[ENTRIES SHOWN — start]

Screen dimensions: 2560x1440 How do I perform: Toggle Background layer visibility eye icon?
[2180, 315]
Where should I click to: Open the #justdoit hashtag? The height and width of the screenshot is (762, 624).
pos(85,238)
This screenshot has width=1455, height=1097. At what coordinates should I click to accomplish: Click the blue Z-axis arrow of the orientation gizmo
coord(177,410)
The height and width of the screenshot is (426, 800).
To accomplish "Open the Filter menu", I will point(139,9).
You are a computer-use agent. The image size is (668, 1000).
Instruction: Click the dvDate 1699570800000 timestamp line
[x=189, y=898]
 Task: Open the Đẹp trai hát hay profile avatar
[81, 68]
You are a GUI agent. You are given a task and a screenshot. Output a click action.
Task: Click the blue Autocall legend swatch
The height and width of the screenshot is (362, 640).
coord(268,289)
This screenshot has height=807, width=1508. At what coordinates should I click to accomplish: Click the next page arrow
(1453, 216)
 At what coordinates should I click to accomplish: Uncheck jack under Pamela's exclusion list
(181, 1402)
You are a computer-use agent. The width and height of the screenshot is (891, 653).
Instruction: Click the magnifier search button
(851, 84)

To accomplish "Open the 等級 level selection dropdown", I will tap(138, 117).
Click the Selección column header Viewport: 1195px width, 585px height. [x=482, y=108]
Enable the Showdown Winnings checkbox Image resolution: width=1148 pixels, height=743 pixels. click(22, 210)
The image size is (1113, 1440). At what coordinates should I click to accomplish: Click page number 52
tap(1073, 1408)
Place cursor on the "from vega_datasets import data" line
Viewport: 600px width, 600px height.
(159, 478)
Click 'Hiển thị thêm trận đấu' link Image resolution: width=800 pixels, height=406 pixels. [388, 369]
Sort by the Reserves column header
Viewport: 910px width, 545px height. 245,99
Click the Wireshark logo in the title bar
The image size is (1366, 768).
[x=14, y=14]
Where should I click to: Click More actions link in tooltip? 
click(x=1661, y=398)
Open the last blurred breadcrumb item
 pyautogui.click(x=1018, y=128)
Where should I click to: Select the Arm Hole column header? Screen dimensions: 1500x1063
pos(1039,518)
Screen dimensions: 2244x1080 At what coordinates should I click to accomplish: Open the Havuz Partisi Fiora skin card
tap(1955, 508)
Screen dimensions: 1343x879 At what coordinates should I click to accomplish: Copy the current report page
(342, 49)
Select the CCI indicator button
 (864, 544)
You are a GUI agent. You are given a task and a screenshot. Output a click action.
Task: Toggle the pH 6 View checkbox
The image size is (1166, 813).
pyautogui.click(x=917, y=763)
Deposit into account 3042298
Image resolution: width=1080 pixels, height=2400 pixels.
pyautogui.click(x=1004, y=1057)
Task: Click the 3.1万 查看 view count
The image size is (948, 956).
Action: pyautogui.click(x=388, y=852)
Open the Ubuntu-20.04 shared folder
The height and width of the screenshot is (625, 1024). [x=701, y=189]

[ENTRIES SHOWN — finish]

Within the listing above, extract exactly the lines from the line with "Instruction: Click the magnifier" to the line with "Task: Click the 3.1万 查看 view count", the two named lines included, and no others.

Instruction: Click the magnifier search button
(851, 84)

To accomplish "Open the 等級 level selection dropdown", I will tap(138, 117).
Click the Selección column header Viewport: 1195px width, 585px height. [x=482, y=108]
Enable the Showdown Winnings checkbox Image resolution: width=1148 pixels, height=743 pixels. click(22, 210)
The image size is (1113, 1440). At what coordinates should I click to accomplish: Click page number 52
tap(1073, 1408)
Place cursor on the "from vega_datasets import data" line
Viewport: 600px width, 600px height.
(159, 478)
Click 'Hiển thị thêm trận đấu' link Image resolution: width=800 pixels, height=406 pixels. [388, 369]
Sort by the Reserves column header
Viewport: 910px width, 545px height. 245,99
Click the Wireshark logo in the title bar
The image size is (1366, 768).
[x=14, y=14]
Where should I click to: Click More actions link in tooltip? 
click(x=1661, y=398)
Open the last blurred breadcrumb item
 pyautogui.click(x=1018, y=128)
Where should I click to: Select the Arm Hole column header? Screen dimensions: 1500x1063
pos(1039,518)
Screen dimensions: 2244x1080 At what coordinates should I click to accomplish: Open the Havuz Partisi Fiora skin card
tap(1955, 508)
Screen dimensions: 1343x879 At what coordinates should I click to accomplish: Copy the current report page
(342, 49)
Select the CCI indicator button
 (864, 544)
You are a GUI agent. You are given a task and a screenshot. Output a click action.
Task: Toggle the pH 6 View checkbox
The image size is (1166, 813).
pyautogui.click(x=917, y=763)
Deposit into account 3042298
Image resolution: width=1080 pixels, height=2400 pixels.
pyautogui.click(x=1004, y=1057)
Task: Click the 3.1万 查看 view count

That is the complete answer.